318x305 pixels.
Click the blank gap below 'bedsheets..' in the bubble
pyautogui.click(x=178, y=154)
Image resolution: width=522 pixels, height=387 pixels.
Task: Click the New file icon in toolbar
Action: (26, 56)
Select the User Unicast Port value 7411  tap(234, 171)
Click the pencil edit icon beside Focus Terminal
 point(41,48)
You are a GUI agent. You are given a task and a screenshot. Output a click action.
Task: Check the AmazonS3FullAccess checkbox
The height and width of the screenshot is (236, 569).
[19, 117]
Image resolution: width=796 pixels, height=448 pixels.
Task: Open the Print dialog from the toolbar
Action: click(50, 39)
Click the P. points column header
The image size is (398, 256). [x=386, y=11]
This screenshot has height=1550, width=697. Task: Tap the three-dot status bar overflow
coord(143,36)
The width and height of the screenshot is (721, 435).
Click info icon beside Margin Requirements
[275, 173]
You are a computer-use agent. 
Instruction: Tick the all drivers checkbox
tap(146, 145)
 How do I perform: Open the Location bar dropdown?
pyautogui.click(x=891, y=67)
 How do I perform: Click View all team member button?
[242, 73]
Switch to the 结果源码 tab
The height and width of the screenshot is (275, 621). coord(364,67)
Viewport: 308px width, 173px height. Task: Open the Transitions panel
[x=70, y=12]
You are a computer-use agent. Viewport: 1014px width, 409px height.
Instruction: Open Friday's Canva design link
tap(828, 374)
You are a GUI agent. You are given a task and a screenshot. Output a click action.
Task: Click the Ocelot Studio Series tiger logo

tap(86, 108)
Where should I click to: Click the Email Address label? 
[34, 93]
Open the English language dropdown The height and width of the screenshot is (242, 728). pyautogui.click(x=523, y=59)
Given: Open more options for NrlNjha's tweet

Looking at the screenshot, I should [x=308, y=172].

### WORK TASK
Scan the lines above for the word "agent", then copy each line that has it.

### REPLY TO THE EXERCISE
You are a GUI agent. You are given a task and a screenshot. Output a click action.
You are a computer-use agent. 
You are a computer-use agent. Viewport: 1014px width, 409px height.
You are a GUI agent. You are given a task and a screenshot. Output a click action.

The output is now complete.